Note 15 in page 614 Thomson had written an early six-stanza version of this section (Bodleian MS. Don.d.104), which he radically revised while expanding it to twelve stanzas for “The City.” The Morgan MS reveals that Thomson was still revising this section after 29 October 1873, and a letter to W. M. Rossetti (quoted in Salt, p. 77) shows he was still working on revisions as late as 30 January 1874. Most of the revisions are minor word changes (e.g., in stanza 6, “low sun” was changed to “comet,” “arched” to “curved,” “hamlet” to “village,” “wiggling imp” to “snaky imp”), but one major change occurs in the final three lines of the poem which is important as regards my suggestion that Thomson, in writing the 1873 “City,” considered himself both crusader and warrior. As the poem now ends, strong men turn to Melancholia “to drink new strength of iron endurance,” but originally Thomson had written that they turn to her “to drink new strength of stern defiance.”

Note 16 in page 615 According to Henry S. Salt in Seventy Years Among Savages (New York, 1921), p. 106, the anonymous reviewer in the Athenaeum was Theodore Watts-Dunton.

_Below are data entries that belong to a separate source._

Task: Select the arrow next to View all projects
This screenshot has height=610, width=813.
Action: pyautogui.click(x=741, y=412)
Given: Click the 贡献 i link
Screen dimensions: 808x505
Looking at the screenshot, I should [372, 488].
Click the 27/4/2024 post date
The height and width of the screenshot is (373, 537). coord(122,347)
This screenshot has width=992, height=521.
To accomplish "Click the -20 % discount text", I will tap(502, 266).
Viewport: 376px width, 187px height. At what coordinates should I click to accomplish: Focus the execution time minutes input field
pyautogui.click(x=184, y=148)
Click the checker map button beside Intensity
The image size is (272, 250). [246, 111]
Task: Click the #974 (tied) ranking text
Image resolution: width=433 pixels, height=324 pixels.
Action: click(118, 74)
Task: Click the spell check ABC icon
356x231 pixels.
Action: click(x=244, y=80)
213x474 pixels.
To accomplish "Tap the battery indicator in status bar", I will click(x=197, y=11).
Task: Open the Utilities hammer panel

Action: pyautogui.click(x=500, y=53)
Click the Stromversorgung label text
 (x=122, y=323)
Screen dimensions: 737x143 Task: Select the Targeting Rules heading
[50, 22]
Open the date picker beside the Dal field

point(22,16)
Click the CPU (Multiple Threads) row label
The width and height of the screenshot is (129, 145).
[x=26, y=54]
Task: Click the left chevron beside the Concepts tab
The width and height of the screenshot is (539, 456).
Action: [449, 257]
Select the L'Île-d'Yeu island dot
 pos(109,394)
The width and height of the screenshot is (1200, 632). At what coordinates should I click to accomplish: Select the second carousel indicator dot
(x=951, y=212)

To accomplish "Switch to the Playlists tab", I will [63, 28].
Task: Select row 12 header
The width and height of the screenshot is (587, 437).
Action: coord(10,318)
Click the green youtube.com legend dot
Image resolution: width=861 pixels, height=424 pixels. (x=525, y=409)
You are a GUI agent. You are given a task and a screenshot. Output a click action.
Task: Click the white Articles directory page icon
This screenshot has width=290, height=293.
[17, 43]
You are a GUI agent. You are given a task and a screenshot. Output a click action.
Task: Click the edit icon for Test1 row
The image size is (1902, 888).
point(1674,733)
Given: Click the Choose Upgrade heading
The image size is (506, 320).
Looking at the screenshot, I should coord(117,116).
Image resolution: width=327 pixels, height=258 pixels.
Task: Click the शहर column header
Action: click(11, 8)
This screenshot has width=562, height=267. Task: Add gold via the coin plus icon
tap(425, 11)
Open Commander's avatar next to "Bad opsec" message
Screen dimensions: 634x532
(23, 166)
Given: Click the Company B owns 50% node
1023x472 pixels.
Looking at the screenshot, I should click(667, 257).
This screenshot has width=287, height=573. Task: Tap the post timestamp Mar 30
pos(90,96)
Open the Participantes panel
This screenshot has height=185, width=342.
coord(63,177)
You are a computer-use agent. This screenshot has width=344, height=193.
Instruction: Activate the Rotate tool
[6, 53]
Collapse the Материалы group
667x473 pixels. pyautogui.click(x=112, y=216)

The Melville statement is quoted by Salt in Company I Have Kept (London, 1930), p. 108. See also Edmund C. Stedman, “Twelve Years of British Song,” The Century Magazine, xxxiv (October 1887), 909–910, and William M. Rossetti, Some Reminiscences of William Michael Rossetti, i (London, 1906), 500–501.

Note 17 in page 615 On the back cover of the small memorandum book in which Thomson wrote the early pencil copy of “The City of Dreadful Night,” there are a group of miscellaneous passages apparently written in 1870, which include several lines of verse, the opening lines of proposed poems. One of these lines reads: “I had a love—it was so long ago.”

Note 18 in page 615 “James Thomson” (anon. rev.), The Saturday Review, lxxix (16 February 1895), p. 215. Arthur Symons is, however, the author of this excellent article, since it is reprinted in his 1897 Studies in Two Literatures.

Note 19 in page 616 The omission of certain stanzas in Sections 12 and 14 is explained in note 14.